→ **Your tasks**
1. Using the excerpt on Mrs. Mongar's sedation, explain why Dr. Herlich considered it essential for a doctor ordering anesthesia to meet the patient beforehand.
2. Answer from the excerpt on Mrs. Mongar's sedation:
(a) What Demerol concentration was still in her blood about 18 hours after the paramedics were summoned?
(b) Which three of her traits indicated she could be more sensitive to anesthesia than average adults?
3. Resume the excerpt on Mrs. Mongar's sedation, picking up after its final sentence.

(Text excerpt begins)

The medical examiner’s toxicology report showed that, approximately 18 hours after the paramedics were summoned (after which no further Demerol was given), Mrs. Mongar still had a Demerol concentration of over 700 mcg/L (micrograms per liter) in her blood. When the toxicology expert attempted to draw a chart to illustrate the corresponding concentration level at the time the medication was administered, he literally pointed off the chart, saying: “The peak concentration is going to be off the scale way up here.”
Dr. Herlich was appalled not only by the dangerous mixtures of drugs administered, but also by the clinic’s procedures. He explained that it is absolutely essential for a doctor who is ordering anesthesia to meet with the patient beforehand. Different patients, he noted, react differently to the drugs, depending on factors such as height, weight, age, medical history, pregnancy, and race. (Mrs. Mongar’s small stature, her ethnicity, and her pregnancy were all factors indicating that she could be more sensitive to anesthesia than average adults.) He stated that it was “incredible to” him that a doctor would have staff administer sedation when he was not on-site and had not seen and consulted with the patients.

(Text excerpt ends)
(Material provided begins)

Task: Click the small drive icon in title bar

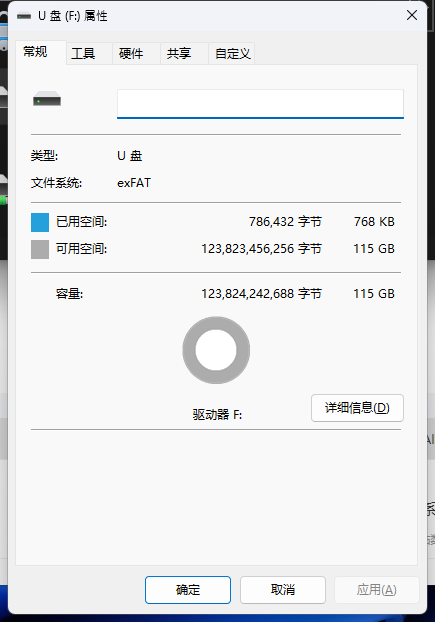Action: click(24, 16)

(Material provided ends)

→ **Answers by item**
1. Dr. Herlich explained that patients react differently to anesthesia drugs depending on factors such as height, weight, age, medical history, pregnancy, and race. A doctor therefore needs to see the patient first. In Mrs. Mongar's case, her small stature, her ethnicity, and her pregnancy all indicated that she could be more sensitive to anesthesia than average adults.

2.
(a) Over 700 mcg/L (micrograms per liter).
(b) Her small stature, her ethnicity, and her pregnancy.

3.
Dr. Herlich also emphasized that anytime sedation is injected intravenously – and especially when it is deep sedation, as was administered to Mrs. Mongar – the patient needs to be monitored. The standards of professional care require, at a minimum, that an anesthesiologist monitor blood pressure, heart rate, heart rhythm, oxygen in the blood, and breathing. No physician should proceed with a second-trimester abortion, Dr. Herlich said, without all of the appropriate monitors – including an electrocardiogram to monitor heart rhythm and a pulse oximeter to monitor the oxygen saturation of a patient’s blood. Performing such procedures without monitors, the anesthesiologist testified, “is offensive to me as a physician.”
Dr. Herlich explained that drugs injected intravenously, as Lynda Williams did to Mrs. Mongar, can reach the heart in 9 seconds and the brain in 16 to 18 seconds. It is crucial, therefore, not only to monitor constantly, but also to administer the medications slowly, a little at a time, and to watch carefully to see how the patient reacts. It was beyond reckless for Gosnell to entrust this delicate and dangerous medical procedure to Williams or any of his other unlicensed, untrained, and unsupervised employees – particularly with no monitoring equipment and no doctor on-site to step in if there was trouble.
The reckless practices that killed Mrs. Mongar were even more irresponsible and dangerous because of the drugs involved. Dr. Herlich testified that Demerol has been out of favor for 10 to 15 years because it has serious side effects and because there are better, safer drugs to use during procedures. Demerol is made more dangerous by mixing it with diazepam, he said, and its potency is multiplied by promethazine. One of the safer drug options the anesthesiologist mentioned is Nalbuphine, a drug that Gosnell sometimes used in his so-called “local” concoctions. But Eileen O’Neill testified that Gosnell would substitute Demerol because it was “very cheap versus the Nalbuphine.” Massof also told the Grand Jury that Demerol “was easier to obtain at a better price.”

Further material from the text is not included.